_Task prompt_. Transcribe the data that follows, exactly and in full.

[Dataset records]
+ + +
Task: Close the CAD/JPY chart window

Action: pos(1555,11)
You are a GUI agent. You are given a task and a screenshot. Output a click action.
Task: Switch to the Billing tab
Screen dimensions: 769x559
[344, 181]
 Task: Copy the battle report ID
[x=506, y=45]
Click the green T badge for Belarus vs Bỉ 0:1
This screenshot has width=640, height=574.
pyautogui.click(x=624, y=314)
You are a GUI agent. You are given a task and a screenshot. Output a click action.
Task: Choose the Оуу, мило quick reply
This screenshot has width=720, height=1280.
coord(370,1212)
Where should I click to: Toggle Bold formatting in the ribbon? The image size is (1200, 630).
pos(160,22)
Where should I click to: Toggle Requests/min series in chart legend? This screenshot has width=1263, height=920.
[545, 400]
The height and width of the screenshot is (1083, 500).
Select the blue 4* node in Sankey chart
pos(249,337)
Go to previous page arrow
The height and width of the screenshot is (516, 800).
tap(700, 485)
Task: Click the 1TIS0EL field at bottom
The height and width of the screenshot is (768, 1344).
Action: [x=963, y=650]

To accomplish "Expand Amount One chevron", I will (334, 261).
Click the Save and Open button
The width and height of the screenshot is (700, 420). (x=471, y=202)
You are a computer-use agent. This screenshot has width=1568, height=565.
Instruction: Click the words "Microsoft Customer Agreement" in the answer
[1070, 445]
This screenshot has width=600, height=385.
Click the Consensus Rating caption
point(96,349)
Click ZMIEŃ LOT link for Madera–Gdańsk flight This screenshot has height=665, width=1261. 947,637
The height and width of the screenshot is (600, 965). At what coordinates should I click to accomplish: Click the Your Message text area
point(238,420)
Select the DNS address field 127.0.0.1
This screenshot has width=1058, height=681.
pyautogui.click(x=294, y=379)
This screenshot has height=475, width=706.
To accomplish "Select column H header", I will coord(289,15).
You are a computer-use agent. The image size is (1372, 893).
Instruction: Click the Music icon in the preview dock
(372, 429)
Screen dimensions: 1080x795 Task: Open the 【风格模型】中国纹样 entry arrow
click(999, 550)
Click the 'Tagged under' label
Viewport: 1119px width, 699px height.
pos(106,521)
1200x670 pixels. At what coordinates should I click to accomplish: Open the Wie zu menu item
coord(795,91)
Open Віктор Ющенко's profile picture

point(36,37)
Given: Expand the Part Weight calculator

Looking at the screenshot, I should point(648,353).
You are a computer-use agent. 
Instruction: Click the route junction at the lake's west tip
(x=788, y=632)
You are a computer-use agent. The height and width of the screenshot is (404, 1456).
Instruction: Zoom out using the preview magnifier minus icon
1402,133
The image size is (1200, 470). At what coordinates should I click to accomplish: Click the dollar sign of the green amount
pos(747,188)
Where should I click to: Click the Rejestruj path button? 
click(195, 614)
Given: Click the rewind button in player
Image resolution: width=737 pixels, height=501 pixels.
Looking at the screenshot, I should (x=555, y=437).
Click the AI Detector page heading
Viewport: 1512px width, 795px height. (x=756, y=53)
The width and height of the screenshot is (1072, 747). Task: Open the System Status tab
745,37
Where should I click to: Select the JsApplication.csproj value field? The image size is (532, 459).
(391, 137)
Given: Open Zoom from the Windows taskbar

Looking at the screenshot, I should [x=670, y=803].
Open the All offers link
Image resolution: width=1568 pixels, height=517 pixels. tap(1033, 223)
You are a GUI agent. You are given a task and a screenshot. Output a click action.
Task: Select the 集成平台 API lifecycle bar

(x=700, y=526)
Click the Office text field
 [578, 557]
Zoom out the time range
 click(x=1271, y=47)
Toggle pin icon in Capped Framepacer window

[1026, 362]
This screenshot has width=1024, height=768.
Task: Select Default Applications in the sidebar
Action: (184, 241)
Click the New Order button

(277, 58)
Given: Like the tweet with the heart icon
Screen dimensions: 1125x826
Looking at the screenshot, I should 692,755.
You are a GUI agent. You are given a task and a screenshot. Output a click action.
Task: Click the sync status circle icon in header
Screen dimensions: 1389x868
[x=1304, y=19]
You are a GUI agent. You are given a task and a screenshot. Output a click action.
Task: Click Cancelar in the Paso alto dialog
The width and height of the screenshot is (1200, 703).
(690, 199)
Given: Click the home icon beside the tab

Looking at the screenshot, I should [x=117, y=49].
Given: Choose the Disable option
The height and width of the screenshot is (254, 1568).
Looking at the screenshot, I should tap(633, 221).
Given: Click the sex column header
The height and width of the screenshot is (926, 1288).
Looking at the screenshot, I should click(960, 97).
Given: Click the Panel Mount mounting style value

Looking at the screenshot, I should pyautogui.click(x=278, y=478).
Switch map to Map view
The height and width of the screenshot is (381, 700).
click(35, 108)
+ + +
_Result of the task_.
Task: Close the CAD/JPY chart window

Action: pos(1555,11)
You are a GUI agent. You are given a task and a screenshot. Output a click action.
Task: Switch to the Billing tab
Screen dimensions: 769x559
[344, 181]
 Task: Copy the battle report ID
[x=506, y=45]
Click the green T badge for Belarus vs Bỉ 0:1
This screenshot has width=640, height=574.
pyautogui.click(x=624, y=314)
You are a GUI agent. You are given a task and a screenshot. Output a click action.
Task: Choose the Оуу, мило quick reply
This screenshot has width=720, height=1280.
coord(370,1212)
Where should I click to: Toggle Bold formatting in the ribbon? The image size is (1200, 630).
pos(160,22)
Where should I click to: Toggle Requests/min series in chart legend? This screenshot has width=1263, height=920.
[545, 400]
The height and width of the screenshot is (1083, 500).
Select the blue 4* node in Sankey chart
pos(249,337)
Go to previous page arrow
The height and width of the screenshot is (516, 800).
tap(700, 485)
Task: Click the 1TIS0EL field at bottom
The height and width of the screenshot is (768, 1344).
Action: [x=963, y=650]

To accomplish "Expand Amount One chevron", I will (334, 261).
Click the Save and Open button
The width and height of the screenshot is (700, 420). (x=471, y=202)
You are a computer-use agent. This screenshot has width=1568, height=565.
Instruction: Click the words "Microsoft Customer Agreement" in the answer
[1070, 445]
This screenshot has width=600, height=385.
Click the Consensus Rating caption
point(96,349)
Click ZMIEŃ LOT link for Madera–Gdańsk flight This screenshot has height=665, width=1261. 947,637
The height and width of the screenshot is (600, 965). At what coordinates should I click to accomplish: Click the Your Message text area
point(238,420)
Select the DNS address field 127.0.0.1
This screenshot has width=1058, height=681.
pyautogui.click(x=294, y=379)
This screenshot has height=475, width=706.
To accomplish "Select column H header", I will coord(289,15).
You are a computer-use agent. The image size is (1372, 893).
Instruction: Click the Music icon in the preview dock
(372, 429)
Screen dimensions: 1080x795 Task: Open the 【风格模型】中国纹样 entry arrow
click(999, 550)
Click the 'Tagged under' label
Viewport: 1119px width, 699px height.
pos(106,521)
1200x670 pixels. At what coordinates should I click to accomplish: Open the Wie zu menu item
coord(795,91)
Open Віктор Ющенко's profile picture

point(36,37)
Given: Expand the Part Weight calculator

Looking at the screenshot, I should point(648,353).
You are a computer-use agent. 
Instruction: Click the route junction at the lake's west tip
(x=788, y=632)
You are a computer-use agent. The height and width of the screenshot is (404, 1456).
Instruction: Zoom out using the preview magnifier minus icon
1402,133
The image size is (1200, 470). At what coordinates should I click to accomplish: Click the dollar sign of the green amount
pos(747,188)
Where should I click to: Click the Rejestruj path button? 
click(195, 614)
Given: Click the rewind button in player
Image resolution: width=737 pixels, height=501 pixels.
Looking at the screenshot, I should (x=555, y=437).
Click the AI Detector page heading
Viewport: 1512px width, 795px height. (x=756, y=53)
The width and height of the screenshot is (1072, 747). Task: Open the System Status tab
745,37
Where should I click to: Select the JsApplication.csproj value field? The image size is (532, 459).
(391, 137)
Given: Open Zoom from the Windows taskbar

Looking at the screenshot, I should [x=670, y=803].
Open the All offers link
Image resolution: width=1568 pixels, height=517 pixels. tap(1033, 223)
You are a GUI agent. You are given a task and a screenshot. Output a click action.
Task: Select the 集成平台 API lifecycle bar

(x=700, y=526)
Click the Office text field
 [578, 557]
Zoom out the time range
 click(x=1271, y=47)
Toggle pin icon in Capped Framepacer window

[1026, 362]
This screenshot has width=1024, height=768.
Task: Select Default Applications in the sidebar
Action: (184, 241)
Click the New Order button

(277, 58)
Given: Like the tweet with the heart icon
Screen dimensions: 1125x826
Looking at the screenshot, I should 692,755.
You are a GUI agent. You are given a task and a screenshot. Output a click action.
Task: Click the sync status circle icon in header
Screen dimensions: 1389x868
[x=1304, y=19]
You are a GUI agent. You are given a task and a screenshot. Output a click action.
Task: Click Cancelar in the Paso alto dialog
The width and height of the screenshot is (1200, 703).
(690, 199)
Given: Click the home icon beside the tab

Looking at the screenshot, I should [x=117, y=49].
Given: Choose the Disable option
The height and width of the screenshot is (254, 1568).
Looking at the screenshot, I should tap(633, 221).
Given: Click the sex column header
The height and width of the screenshot is (926, 1288).
Looking at the screenshot, I should click(960, 97).
Given: Click the Panel Mount mounting style value

Looking at the screenshot, I should pyautogui.click(x=278, y=478).
Switch map to Map view
The height and width of the screenshot is (381, 700).
click(35, 108)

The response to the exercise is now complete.